When the concentration which forms the body comes to an end and the body dissolves, all the cells that have been especially developed and have become conscious of the divine Presence within them, are scattered and enter other combinations in which they awaken, by contagion, the consciousness of the Presence that each one has had. And in this way, by this phenomenon of concentration, development and dispersion, all matter evolves and learns by contagion, develops by contagion, has the experience by contagion.
Naturally, the cell dissolves with the body. It is the consciousness of the cells that enters other combinations.

5 June 1968
- The Mother

                                                          

When the will of the physical being abdicates without reason, is it without any physical reason or without any reason at all?

The physical consciousness is conscious only physically; the will of the physical being can abdicate without any reason of which it is aware.

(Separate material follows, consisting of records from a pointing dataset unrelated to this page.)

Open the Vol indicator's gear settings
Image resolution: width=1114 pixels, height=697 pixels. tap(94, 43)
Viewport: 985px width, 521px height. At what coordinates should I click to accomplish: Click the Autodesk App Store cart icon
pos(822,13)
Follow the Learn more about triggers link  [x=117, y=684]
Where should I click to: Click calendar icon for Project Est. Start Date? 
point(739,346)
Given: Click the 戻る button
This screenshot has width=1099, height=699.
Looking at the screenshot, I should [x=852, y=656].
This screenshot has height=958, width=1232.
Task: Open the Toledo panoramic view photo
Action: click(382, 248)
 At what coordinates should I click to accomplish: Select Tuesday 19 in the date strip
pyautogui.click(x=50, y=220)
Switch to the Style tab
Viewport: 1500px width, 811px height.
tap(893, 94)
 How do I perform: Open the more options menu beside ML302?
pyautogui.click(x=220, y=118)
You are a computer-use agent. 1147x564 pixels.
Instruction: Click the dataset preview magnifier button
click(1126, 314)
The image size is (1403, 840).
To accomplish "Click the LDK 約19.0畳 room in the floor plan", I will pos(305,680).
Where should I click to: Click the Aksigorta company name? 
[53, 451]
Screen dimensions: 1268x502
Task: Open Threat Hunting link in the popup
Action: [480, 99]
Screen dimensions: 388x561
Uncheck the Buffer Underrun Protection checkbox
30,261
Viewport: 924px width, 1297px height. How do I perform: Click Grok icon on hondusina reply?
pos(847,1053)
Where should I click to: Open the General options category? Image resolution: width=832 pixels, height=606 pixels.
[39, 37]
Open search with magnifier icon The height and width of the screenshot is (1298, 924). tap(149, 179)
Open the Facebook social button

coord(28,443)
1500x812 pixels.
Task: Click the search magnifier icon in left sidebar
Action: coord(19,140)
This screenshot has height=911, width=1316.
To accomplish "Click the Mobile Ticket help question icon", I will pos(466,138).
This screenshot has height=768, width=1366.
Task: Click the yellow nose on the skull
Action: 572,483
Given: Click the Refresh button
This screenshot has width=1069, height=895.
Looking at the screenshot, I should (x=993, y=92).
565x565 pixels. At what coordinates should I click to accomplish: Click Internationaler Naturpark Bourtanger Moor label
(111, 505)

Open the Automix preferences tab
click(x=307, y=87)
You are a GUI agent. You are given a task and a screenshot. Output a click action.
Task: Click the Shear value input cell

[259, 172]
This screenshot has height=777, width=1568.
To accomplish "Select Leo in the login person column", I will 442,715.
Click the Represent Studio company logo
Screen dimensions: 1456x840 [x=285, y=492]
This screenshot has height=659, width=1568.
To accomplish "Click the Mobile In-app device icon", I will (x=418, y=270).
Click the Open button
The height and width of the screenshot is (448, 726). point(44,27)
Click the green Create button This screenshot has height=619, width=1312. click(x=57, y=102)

What causes the physical being's disgust with continuing the effort of coordination and harmonisation?

Usually, this disgust occurs when there is, in one part of the being (an important part, either vital or mental), an absolute refusal to progress. And so, physically, this is manifested as a refusal to strive against the deterioration which comes with time.

Where is the connection between the central will of the physical being and the cells established? And how?

The cells have an inner composition or structure which corresponds to the structure of the universe. So the link is established between identical external and internal states... It is not "external'', but it is external for the individual. That is, the cell, in its internal composition, receives the vibration of the corresponding state in the composition of the whole. Each cell is composed of different radiances, with a wholly luminous centre, and the connection is established between light and light. That is, the will, the central light, acts on the cell by touching the corresponding lights, by an inner contact of the being. Each cell is a world in miniature corresponding to the whole.